Monday, October 18

The Prado Museum sees “good reasons” to attribute to Caravaggio the ‘Ecce homo’

The Ecce Homo attributed to Caravaggio.

The Ecce Homo attributed to Caravaggio.

The Official Gazette of the Community of Madrid (BOCM) has published this Wednesday the resolution by which the file for the declaration of Asset of Cultural Interest of the painting attributable to Caravaggio with the title ‘Ecce Homo’ is opened, which includes part of the report issued by the Prado Museum that sees “well-founded reasons” in this attribution.

According to the museum’s description of the well of the declaration, “There are well-founded formal and documentary reasons to consider that it is probably the original work of Michelangelo Merisi di Caravaggio (1571-1610), which was in the seventeenth century in the collection of the secretary of the court of Naples, Don Juan de Lezcano, which was subsequently passed on to that of the viceroy, Count of Castrillo, with which he would have arrived in Madrid.

As collected the resolution, in accordance with the technical report issued by the Prado, the origin of this painting could be related to the collecting of the viceroys of Naples in the seventeenth century.

The resolution orders that this is notified to the interested parties, for the appropriate purposes, and that a report is requested from the Royal Academy of Fine Arts of San Fernando that if it is not issued in the month following your request, it will be understood in a favorable sense to the declaration.

Likewise, through it, a public information period is opened for a period of one month, counting from the date of its publication, during which the interested parties, the Madrid City Council and the Regional Heritage Council will be given an audience. Historical, “so that as many people as interested can examine the file”, by appointment, at the offices of the General Directorate of Cultural Heritage, “and present the allegations that they deem appropriate.”
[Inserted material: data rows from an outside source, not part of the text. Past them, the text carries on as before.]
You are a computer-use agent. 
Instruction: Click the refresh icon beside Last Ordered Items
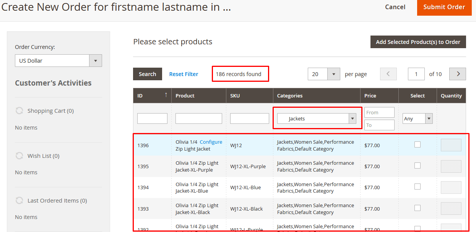click(x=19, y=200)
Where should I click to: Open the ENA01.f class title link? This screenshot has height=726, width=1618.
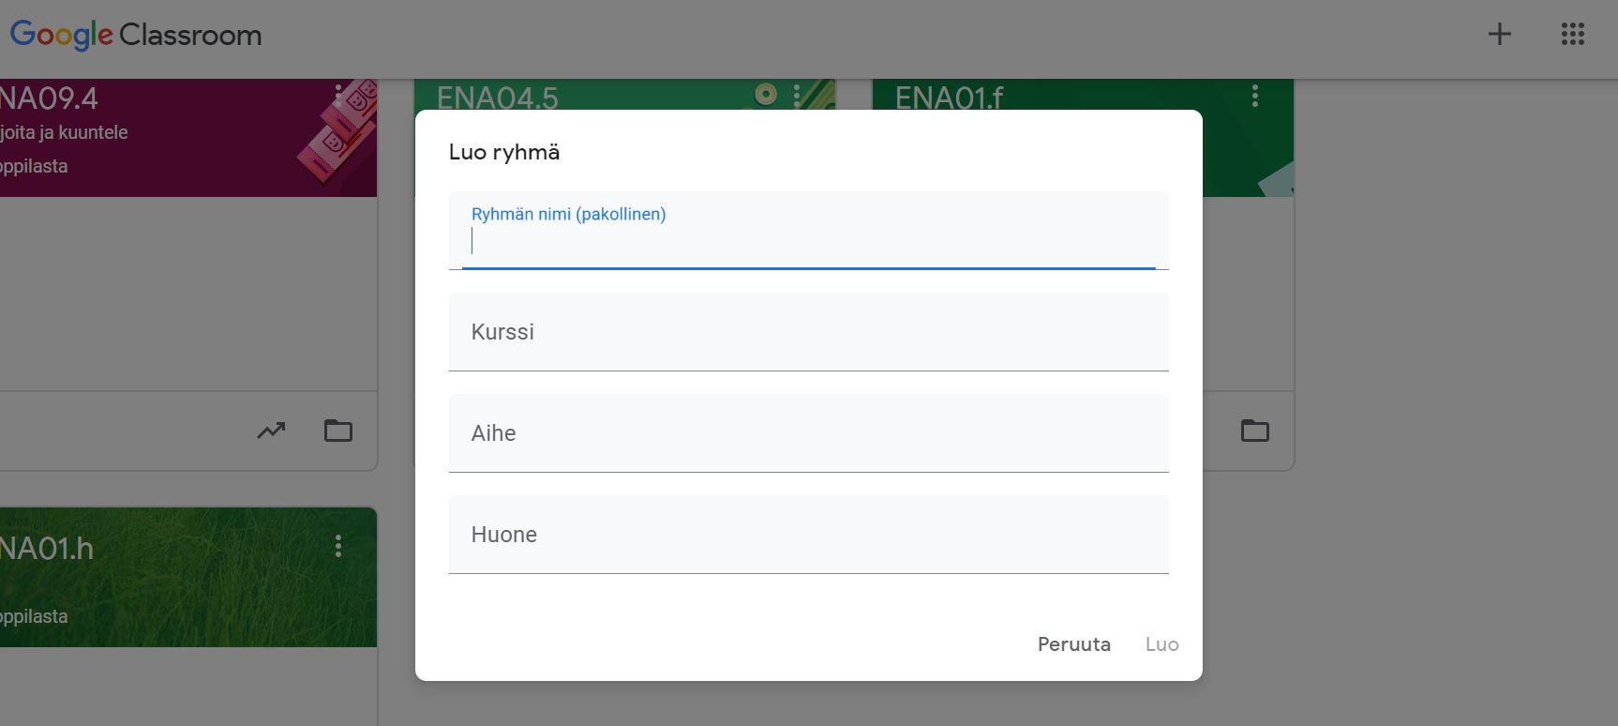point(949,98)
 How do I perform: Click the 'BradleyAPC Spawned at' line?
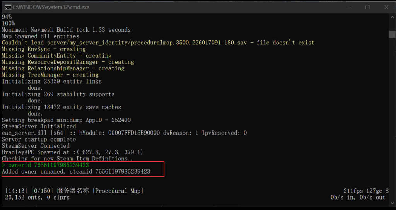point(72,152)
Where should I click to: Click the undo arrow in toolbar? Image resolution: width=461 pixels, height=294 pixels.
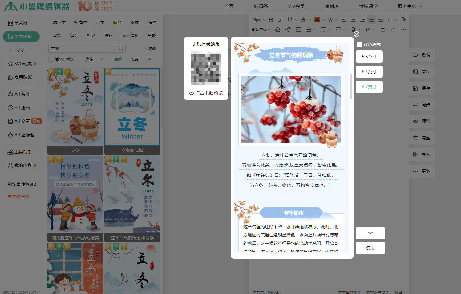(383, 30)
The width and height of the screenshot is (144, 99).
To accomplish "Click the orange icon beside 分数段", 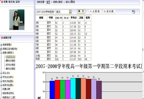I will click(91, 11).
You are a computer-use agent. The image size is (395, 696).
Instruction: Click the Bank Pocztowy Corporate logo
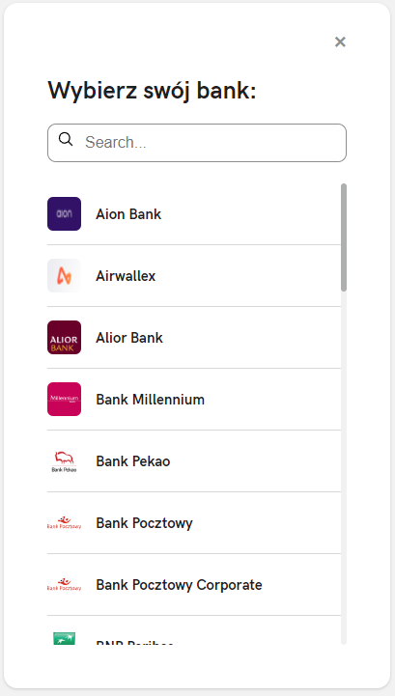64,584
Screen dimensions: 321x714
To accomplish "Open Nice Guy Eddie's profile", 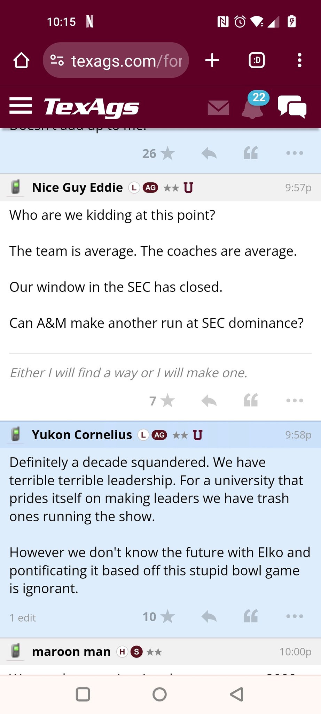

Likewise, the resolution will be notified to the General Registry of Assets of Cultural Interest of the Ministry of Culture and Sports and to the Registry of Assets of Cultural Interest of the Community of Madrid, for its preventive annotation for the appropriate purposes.

The Ansorena gallery withdrew last Wednesday, April 7, a work that represents a scene of Christ as an ‘ecce homo’ attributed to the Círculo de José de Ribera, as appears in the information of lot 229 of auction 409 of April 8, and that it was scheduled to go on sale for a price of 1,500 euros.

The reason is that the work, which was attributed to a painter from José de Ribera’s workshop, It could be a Caravaggio original.

The Minister of Culture and Sports, José Manuel Rodríguez Uribes, he backed his department’s decision to withdraw the work from a Spanish auction.

In addition, he asked the Community of Madrid to declare the work Asset of Cultural Interest (BIC) so that “with this double guarantee it is ensured that the painting can stay in Spain and things are done well”.

The confirmation of its authorship will require specialized technical studies for which ownership of the work must provide access to researchers in accordance with current legal regulations.

If this is confirmed, the work would add to the values ​​of artistic and technical quality that it already presents, as indicated in the BIC declaration, the authorship by an “exceptional” Italian painter, that “it revolutionized painting in a realistic sense and that it had a fundamental influence on many artists of the seventeenth century.”

However, and in the event that the property that is the object of the declaration was not ultimately the work of Caravaggio, there is an agreement between the specialists in the matter that painting, high quality, he would confidently respond to “one of his most immediate followers.”

In this regard, “there is no doubt that the painting constitutes a magnificent testimony of the first Italian naturalism, a school that exerted a great influence on all European art”.

At the moment it has not been possible to carry out a direct visual inspection of the work, and the Community of Madrid continues to wait for Ansorena to respond to its request to provide the identity of the owners, according to sources from the Ministry of Culture and Tourism.

In addition, the same sources have specified that in principle the process to determine the authorship of the work it can last nine months.